If I want to make, say, a mailing list filter I have to do it on the server
if I want the changes to automatically propagate to other clients. Otherwise
it starts getting messy.. some clients will properly update the local
folders and on the server, while others will not.. all depending on what I
happen to be using at the time and whether not I remember or have enough
time to manually copy rules around.
It's all a PITA and things should be better then this.
Not to also mention that email clients on "Desktop Linux" suck. Evolution is
the only one that has the features that typical users expect nowadays, but
it's a not programmed well.
Posted Nov 17, 2009 18:21 UTC (Tue) by rfunk (subscriber, #4054)
[Link]
Sieve is supposed to make it easier for clients to mess with server-side
filters, but unfortunately support for it isn't quite universal. http://sieve.info/
I'm not sure what you include as "features typical users expect nowadays",
but I find Kmail to be quite featureful, and there certainly others.
The notmuch mail client
Posted Nov 18, 2009 2:23 UTC (Wed) by drag (subscriber, #31333)
[Link]
> I'm not sure what you include as "features typical users expect nowadays",
> but I find Kmail to be quite featureful, and there certainly others.

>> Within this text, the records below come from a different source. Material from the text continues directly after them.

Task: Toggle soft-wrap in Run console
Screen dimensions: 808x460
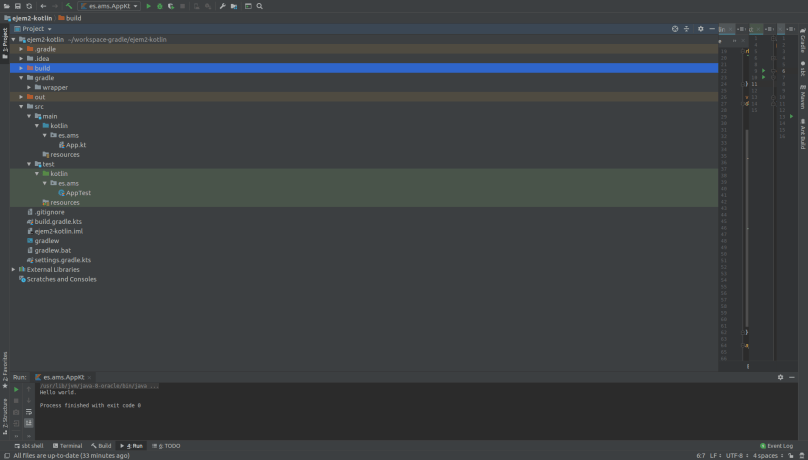Action: pyautogui.click(x=29, y=411)
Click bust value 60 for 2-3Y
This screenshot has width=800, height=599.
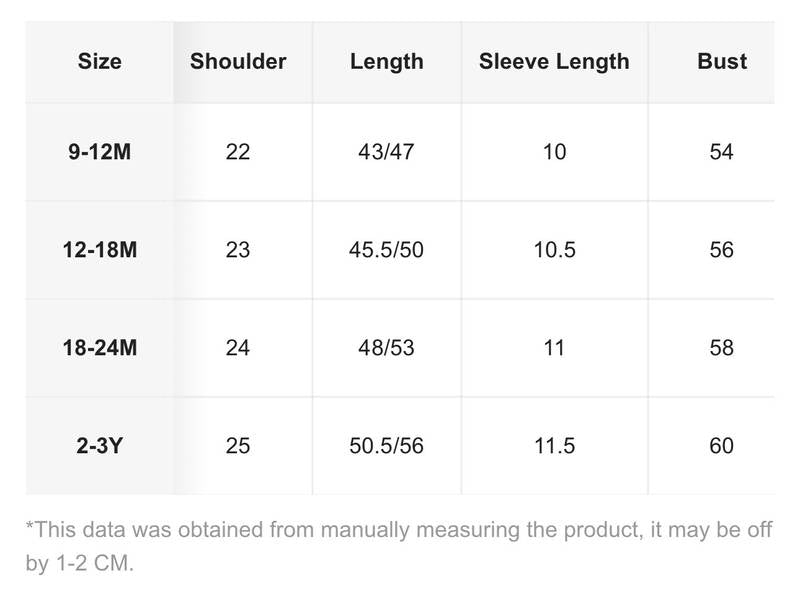tap(722, 446)
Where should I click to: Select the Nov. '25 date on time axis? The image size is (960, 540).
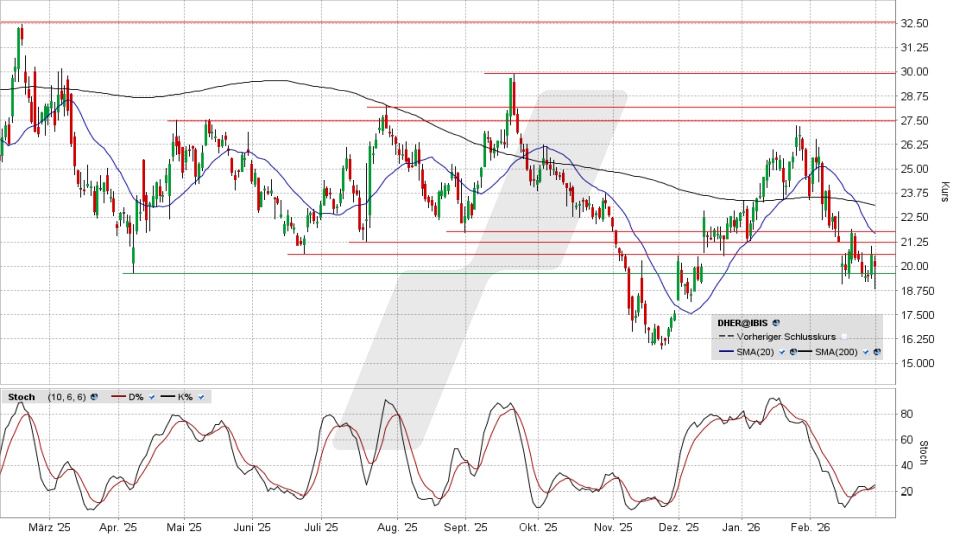(612, 527)
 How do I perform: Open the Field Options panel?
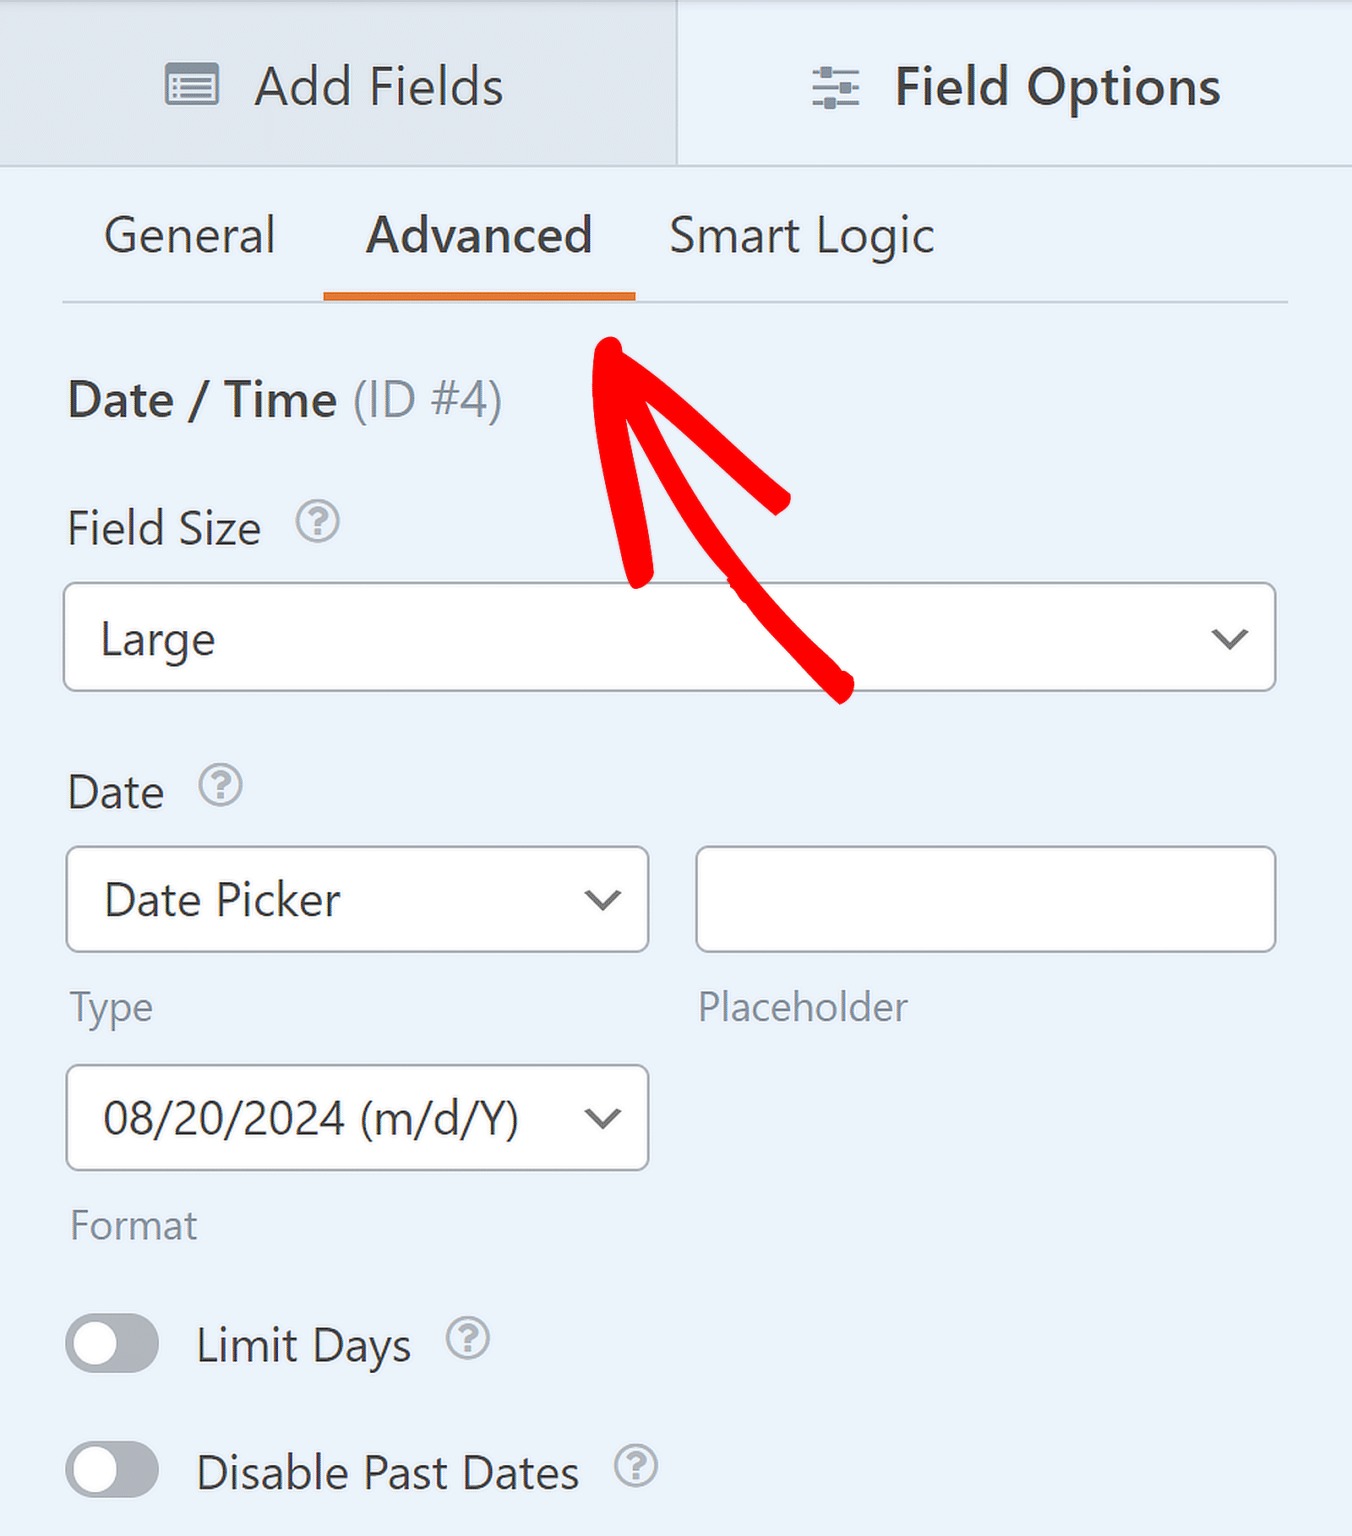coord(1057,87)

Well MAPI support would be a big one.
The notmuch mail client
Posted Nov 18, 2009 6:47 UTC (Wed) by magfr (guest, #16052)
[Link]
Posted Nov 18, 2009 11:26 UTC (Wed) by nye (guest, #51576)
[Link]
I would normally expect 'typical users' to mean 'home desktop users', in which case MAPI support is irrelevant - who runs their own Exchange server?
I presume you are thinking rather about the sort of features that might encourage large-scale corporate deployment?
I kind of think this is leaving the realm of mail clients though. MAPI clients (without using nasty hacks, are there any other than Outlook?) aren't really the same thing as mail clients to my mind.
While Outlook is *technically* a mail client, it's about the worst you're ever likely to find (with the exception of Evolution once you start paying attention to things like performance and stability), but it's not really meant to be its function, per se, just one of its features. (It's interesting that Outlook does everything badly - but it does several things all together, which makes people happy)
Jack of many trades
Posted Nov 18, 2009 19:00 UTC (Wed) by man_ls (subscriber, #15091)
[Link]
I use it at work, and "happy" is not the word. "Constantly bothered by it, but not sufficiently annoyed to actively fight it" is more like it. And the bloody calendar is not that bad if you have, say, 10--20 meetings a week. Yeah, my life sucks :(
Many people fail to understand the fundamental truth behind your wise statement: if your software doesn't do X, corporate buyers will not even consider it. It can be badly done, not scale and generally be poorly engineered, but do whatever they want it to do and suddenly you are eligible. Sounds reasonable, right? The vast majority of people are not able to see beyond the "what" and into the "how".
The notmuch mail client
Posted Nov 18, 2009 2:52 UTC (Wed) by drag (subscriber, #31333)
[Link]
Oh, and thanks for bring up seive. That's something I've been wanting for a
while now.
The notmuch mail client
Posted Nov 18, 2009 13:14 UTC (Wed) by lab (subscriber, #51153)
[Link]
"Evolution is the only one that has the features that typical users expect nowadays"
You don't like Thunderbird?
The notmuch mail client
Posted Nov 18, 2009 23:23 UTC (Wed) by bojan (subscriber, #14302)
[Link]
> You don't like Thunderbird?
No support for Exchange. Cannot edit LDAP address books, AFAIK.